With the strong backing of the nation’s home builders, several Republican members of the House Ways and Means Committee are taking steps to kill a presidential panel’s tax reform proposal that would eliminate or sharply curtail the mortgage-interest deduction and do away with state and local taxes.
“We stand shoulder-to-shoulder with the members of the tax-writing Ways and Means Committee who support these important housing tax provisions,” said Jerry Howard, executive vice president and CEO of the National Association of Home Builders.
“As the Administration finalizes its tax simplification plan, we will continue to work with members of Congress to convince the White House to reject proposals that would harm homeowners, the housing sector and the economy,” he added.
Eight members of the Ways and Means Committee recently sent a letter to Treasury Secretary John Snow urging the Administration to “preserve some important incentives for homeownership investment that clearly work.”
“While many investment opportunities exist today,” the letter states, “perhaps none provides more in return for individuals, families and communities than homeownership. That is why we urge you to preserve the deductions for mortgage and home equity interest, and state and local taxes, which underpin home ownership and the social and economic benefits it generates.”
The White House and Treasury Department have yet to comment on the proposal, which was presented Nov. 1 by the President’s Advisory Panel on Federal Tax Reform as part of an overall attempt to revamp the tax code. The plan calls for replacing the popular mortgage-interest deduction with a far more limited 15 percent tax credit. Also gone would be deductions for state and local taxes (including property taxes) and interest deductions for home equity loans and second homes. It would also eliminate the Low Income Housing Tax Credit, which accounts for the construction of more than 130,000 affordable rental-housing units annually.
Commenting on the plan during a Nov. 10 joint media news teleconference with NAHB leadership, Rep. Jerry Weller, R-Ill., a member of the Ways and Means Committee, reported a widespread “sense of alarm” from his constituents over proposals to scale back or eliminate the mortgage interest deduction and eliminate state and local taxes.
Declaring that these proposals would be “dead on arrival” if presented to his committee, Weller said that a typical middle-class homeowner in his state would see a tax hike of $2,000-$2,500 if the advisory panel’s tax plan went into effect.

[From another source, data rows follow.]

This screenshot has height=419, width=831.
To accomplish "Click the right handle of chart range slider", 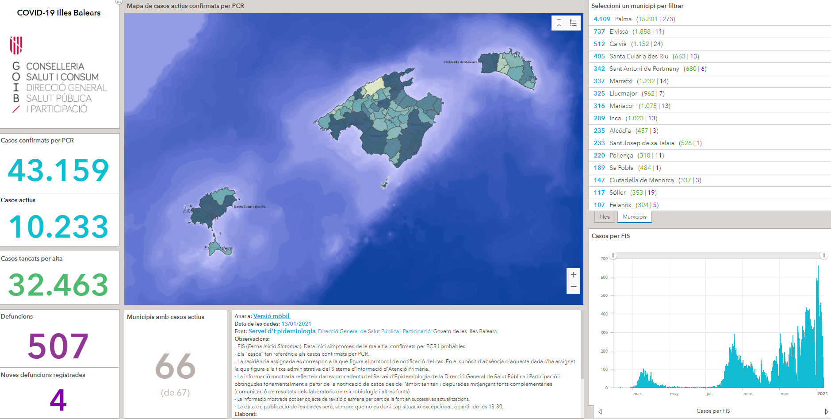I will 823,255.
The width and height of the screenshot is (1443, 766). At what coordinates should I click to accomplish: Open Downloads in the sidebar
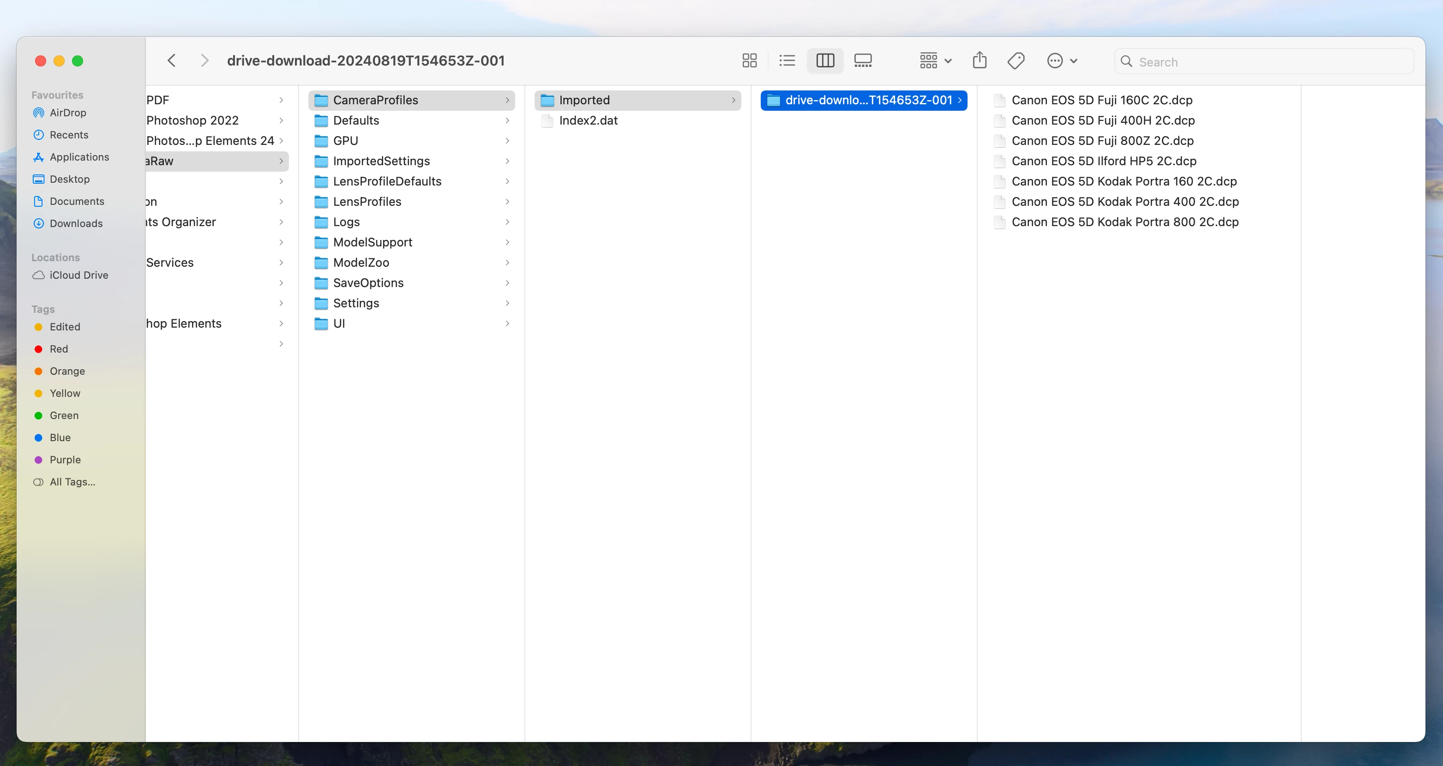76,223
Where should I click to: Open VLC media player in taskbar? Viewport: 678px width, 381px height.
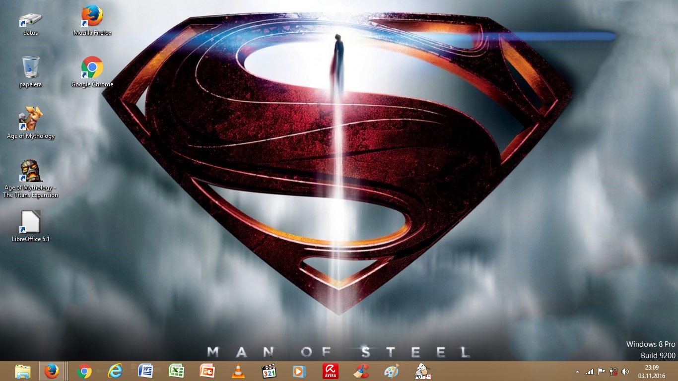tap(238, 371)
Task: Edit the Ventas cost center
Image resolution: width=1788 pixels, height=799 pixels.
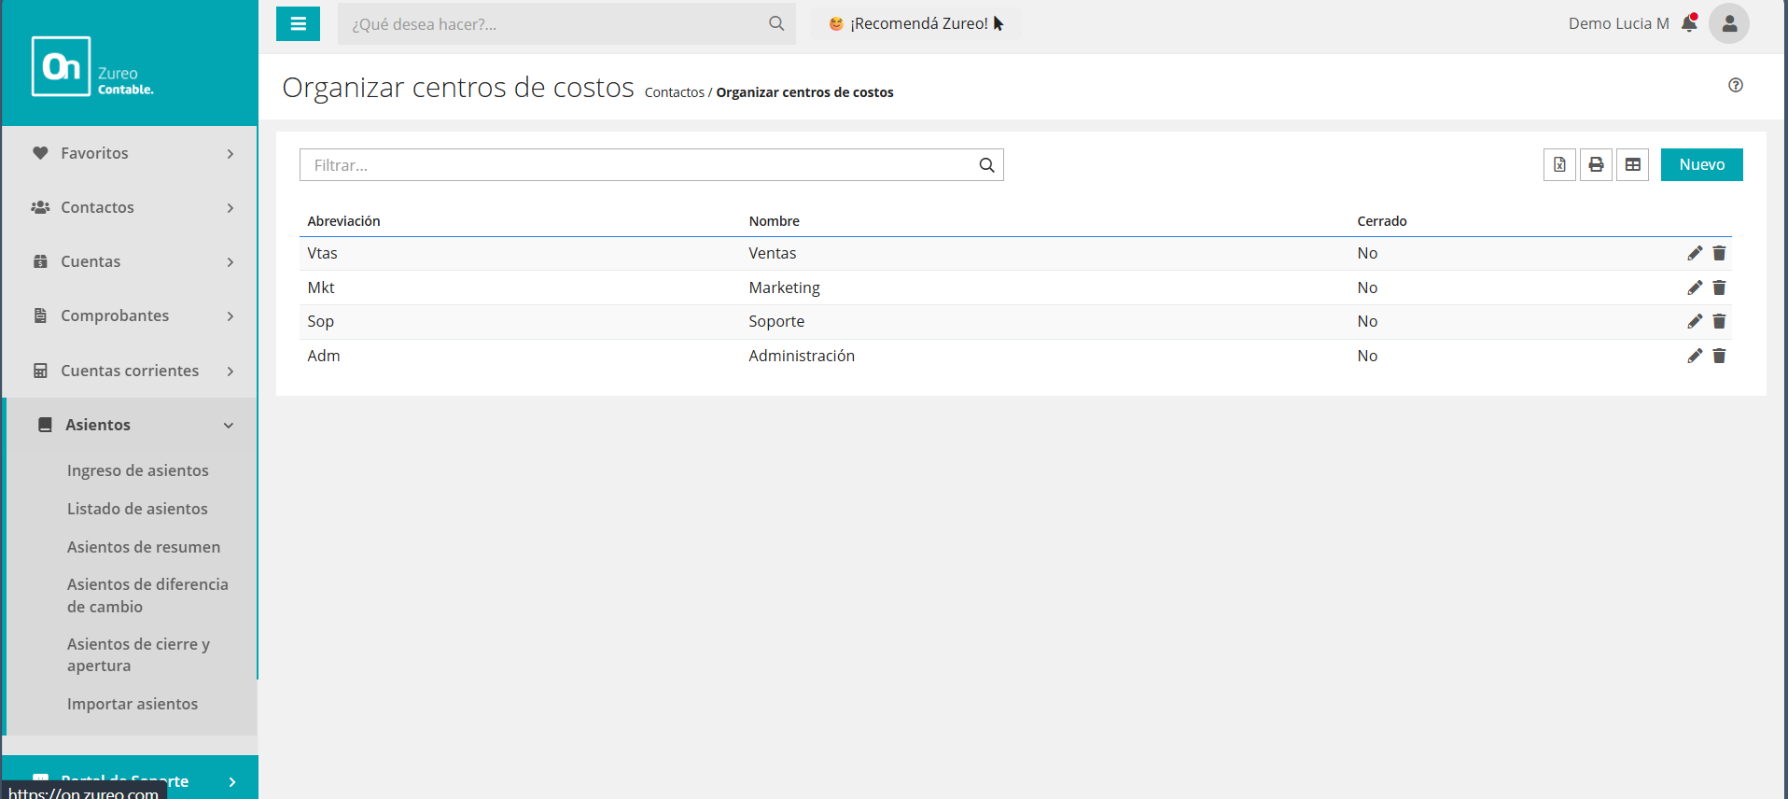Action: pyautogui.click(x=1695, y=253)
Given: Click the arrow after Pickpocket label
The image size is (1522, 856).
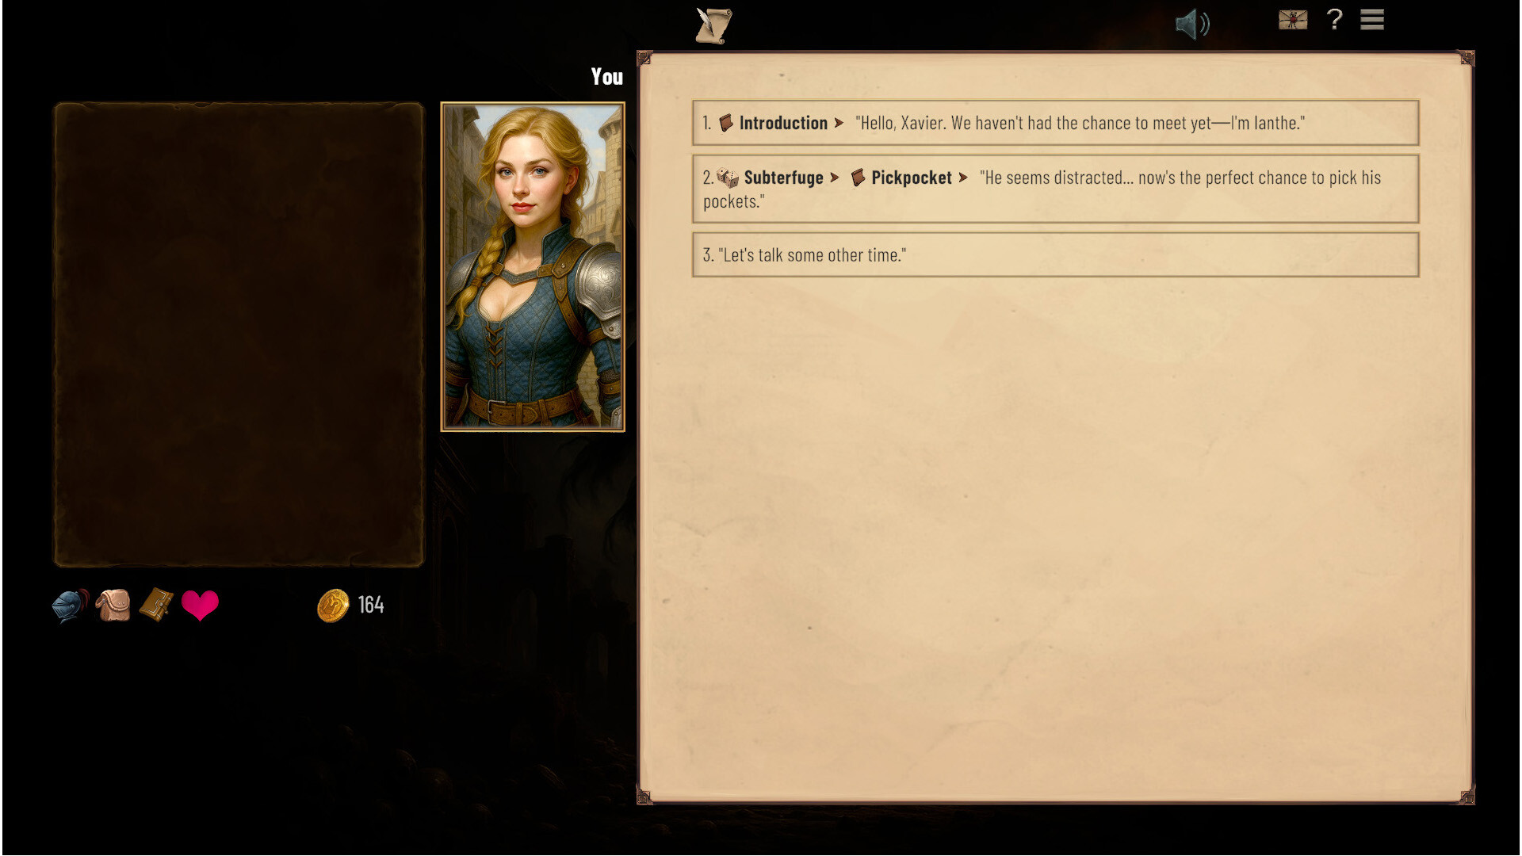Looking at the screenshot, I should [963, 178].
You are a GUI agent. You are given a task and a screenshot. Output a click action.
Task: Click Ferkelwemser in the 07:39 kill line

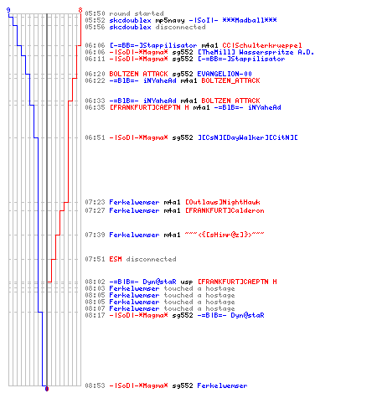tap(134, 235)

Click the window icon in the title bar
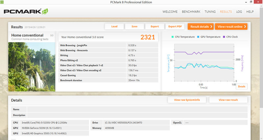click(3, 3)
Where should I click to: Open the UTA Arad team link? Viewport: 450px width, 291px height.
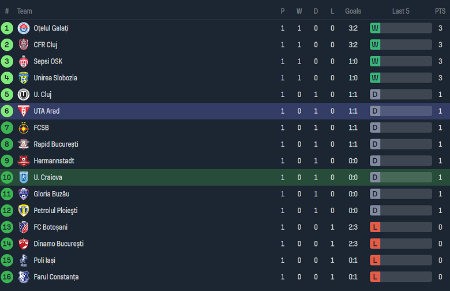pyautogui.click(x=46, y=111)
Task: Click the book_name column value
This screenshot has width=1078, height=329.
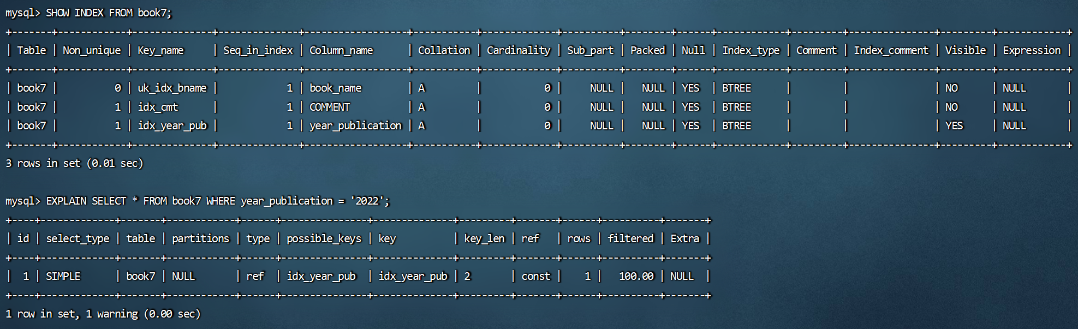Action: pyautogui.click(x=335, y=88)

Homeowners in his state would also face the danger of seeing a reduction in the value of their property, and that would have negative implications for the health of the nation’s economy, the congressman indicated.
During the phone conference with the news media, NAHB released results from a national survey by Public Opinion Strategies that found wide-ranging public disapproval of efforts to tamper with the mortgage-interest deduction and other important housing tax incentives promoting home ownership.
Also released were detailed scenarios outlining how typical home-owning families in Chicago, San Jose, Calif., and Binghamton, N.Y., would face tax hikes under the proposal.
Survey results and examples showing how homeowners would fare under the tax plan are available online at NAHB’s Web site.
In addition to Rep. Weller, other Ways and Means Committee members who signed the letter to Treasury Secretary Snow opposing removal of the housing tax incentives were: Reps. Kevin Brady, R-Texas; Eric Cantor, R-Va.; Mark Foley, R-Fla.; Wally Herger, R-Calif.; Nancy Johnson, R-Conn.; Ron Lewis, R-Ky.; and Clay Shaw, R-Fla.
The National Association of Home Builders is a Washington-based trade association with more than 220,000 members.